Ces questions ont inspiré son écriture.
L’atelier «de l’impulsion du texte à l’écriture du corps» cherchera à explorer à partir des possibilités de l’œuvre de fiction la réalité multiculturelle dans laquelle nous vivons et en même temps les drames personnels qui s’y entretissent, répondant à une des fonctions essentielles de l’art : interroger la réalité dont nous faisons partie à partir de la création poétique.

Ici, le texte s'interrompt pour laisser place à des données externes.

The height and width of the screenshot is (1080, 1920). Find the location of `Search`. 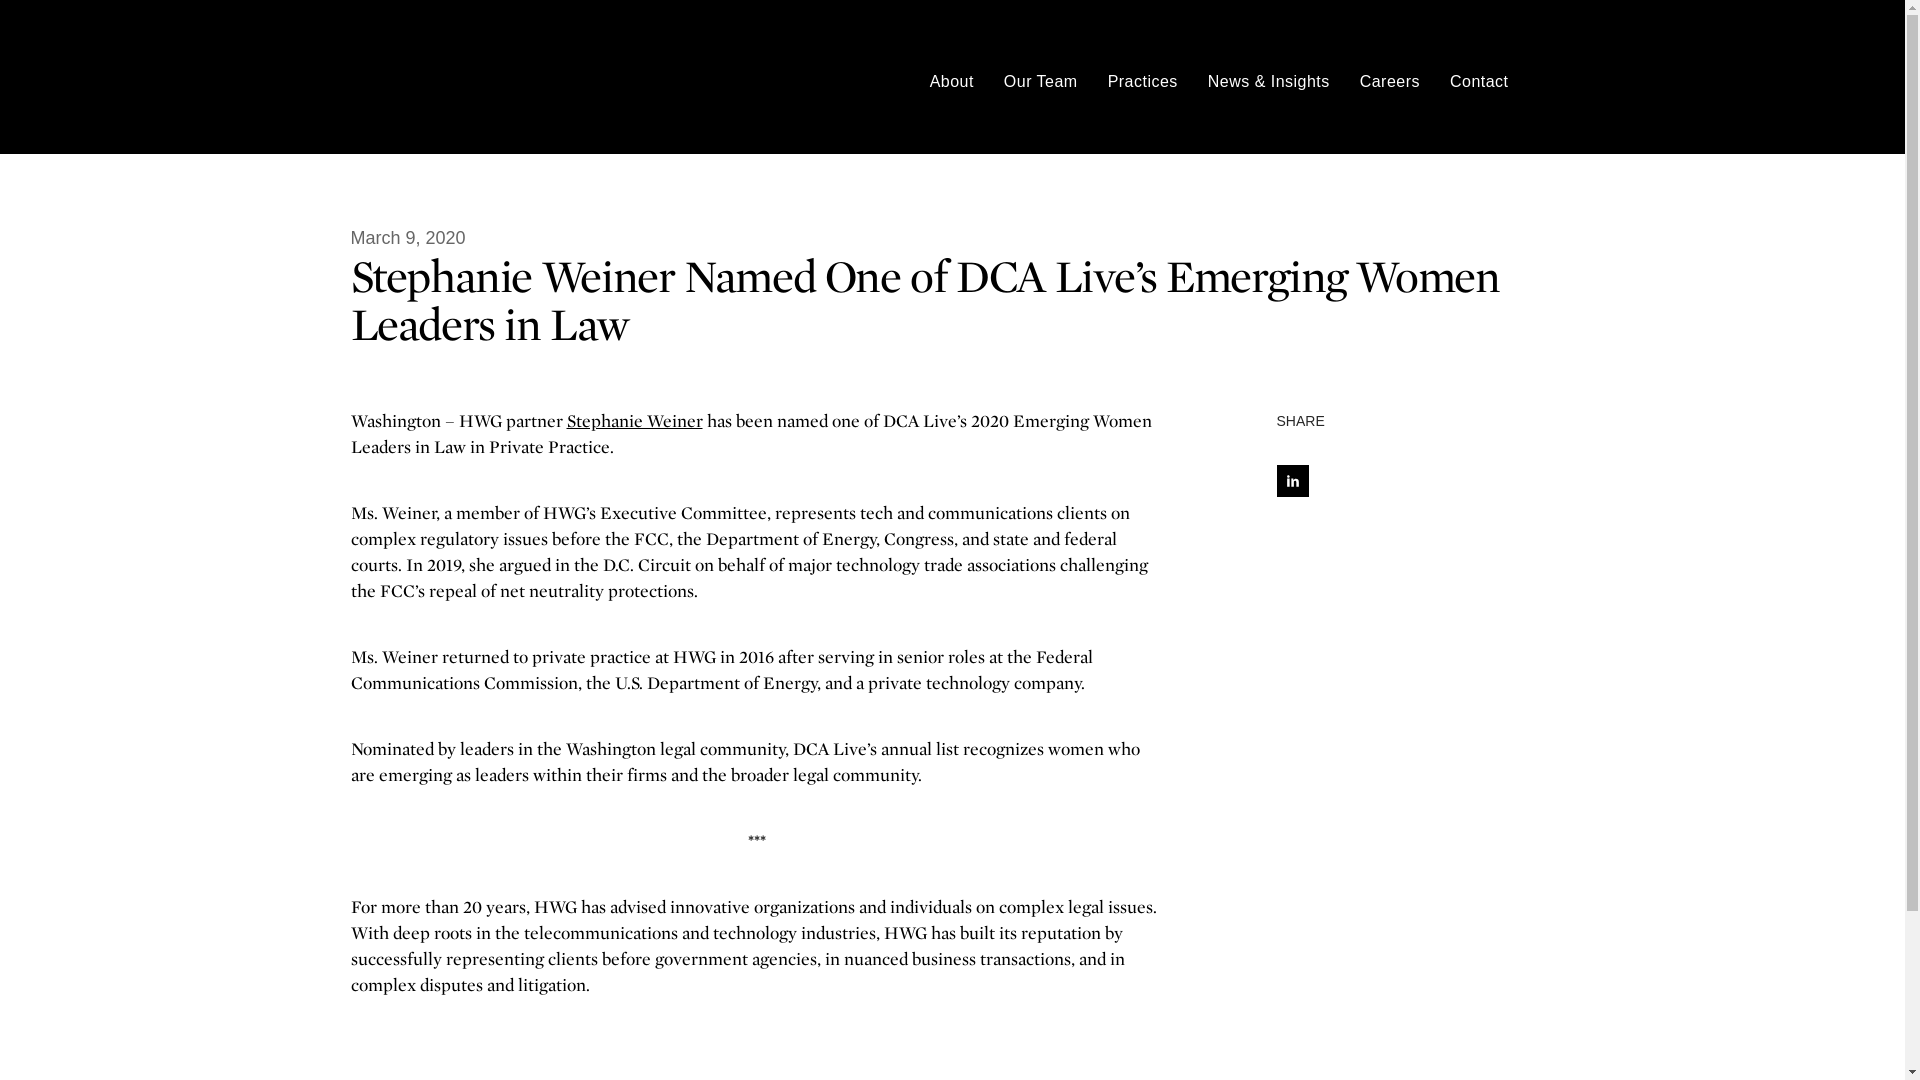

Dans le texte, des fragments espagnols croiseront la traduction française, et se mélangeront selon l’origine des participants, avec d’autres langues ; tout en répondant à l’idée que plus tard « le spectateur » pourrait suivre « les histoires » et pénétrer dans l’univers des personnages, même s’il ne comprend pas certaines parties de leurs dialogues. Pour cela, la création d’atmosphères, de paysages, tant externes qu’internes aux personnages seront primordiales dans le travail. La construction symbolique à laquelle cette recherche aboutira peut par moment rompre avec la notion traditionnelle de fable, sans cesser d’être cependant d’une grande force théâtrale.
Cette tour de Babel ainsi édifiée pourra faire partie du travail : la langue ne communique pas seulement du sens mais aussi des sensations, raconte et créé des mondes, des espaces, et peut finalement être symbolisée comme barrière ou pont.
La musicalité de la parole sera également explorée dans l’écriture.